The buffer can, however, not block forever in its reading state. It will
stop reading if the buffer on the dispatcher side is exhausted or
killed. After that it will start writing on the pipe. Therefore we can
disallow checking the dispatcher for life while the server buffer is in
reading state. It enters reading state immetiately when lPostBuffer() is
called. By selecting the pipe for reading we can find out when the
buffer is its writing state.
Note that the socket is never written to (by the dispatcher) unless an
INIT request has been successfully completed by the server. Therefore we
don't even have to check for emptyness of the socket - selecting it for
read whenever we can guarantee that the buffer is not reading it tells
us therefore if the dispatcher is still running.
If the buffer on the server side is killed before completing its reading
then the server also terminates assuming the death of the dispatcher.
This is ok.

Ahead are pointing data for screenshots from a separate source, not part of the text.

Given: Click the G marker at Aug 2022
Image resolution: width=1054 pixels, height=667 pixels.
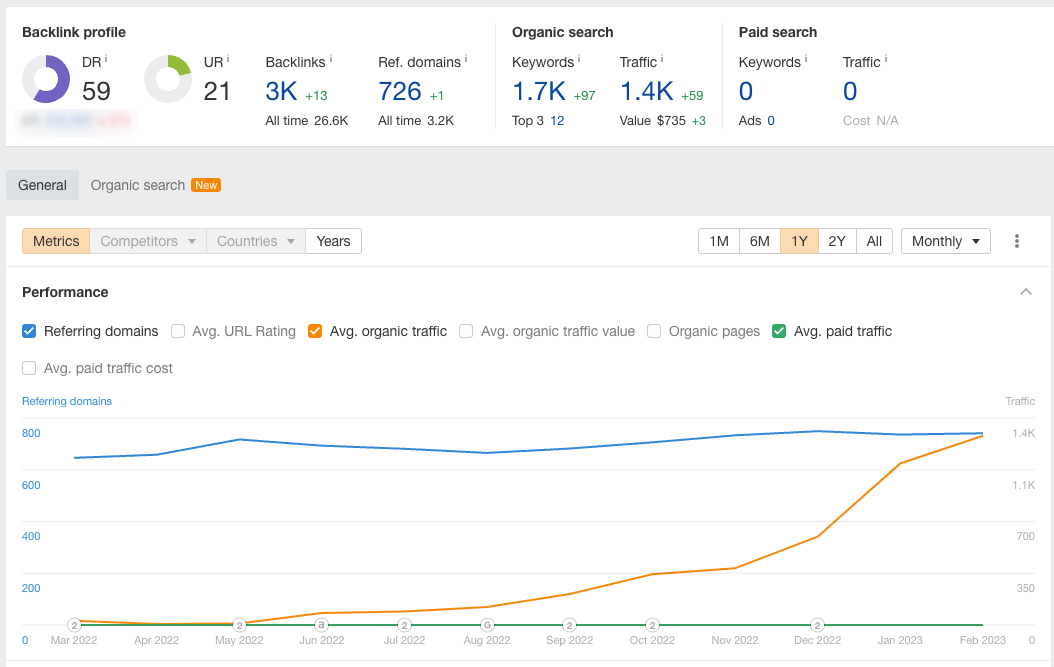Looking at the screenshot, I should [x=487, y=625].
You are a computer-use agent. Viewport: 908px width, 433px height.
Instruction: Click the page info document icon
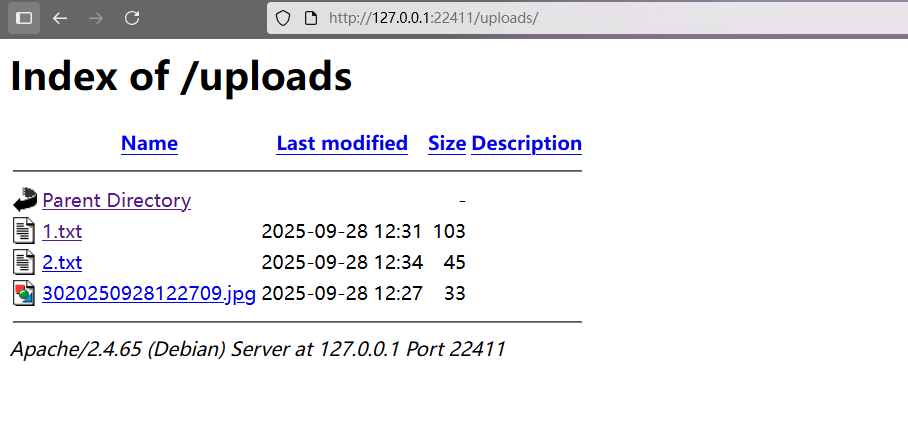311,19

If the buffer dies during its writing period, the pipe is
closed and returns eof for the reader which results in an error and exit
there.
Rpc.inetrayd startup
--------------------
The server can be started up by inetd or inetray.start (or, for
debugging purposes, by hand). It checks its number of arguments to
decide how it was started up. If it is called without any arguments, it
assumes that it is started by inetd. Therefore you have to supply a
dummy argument if you want to start it by hand.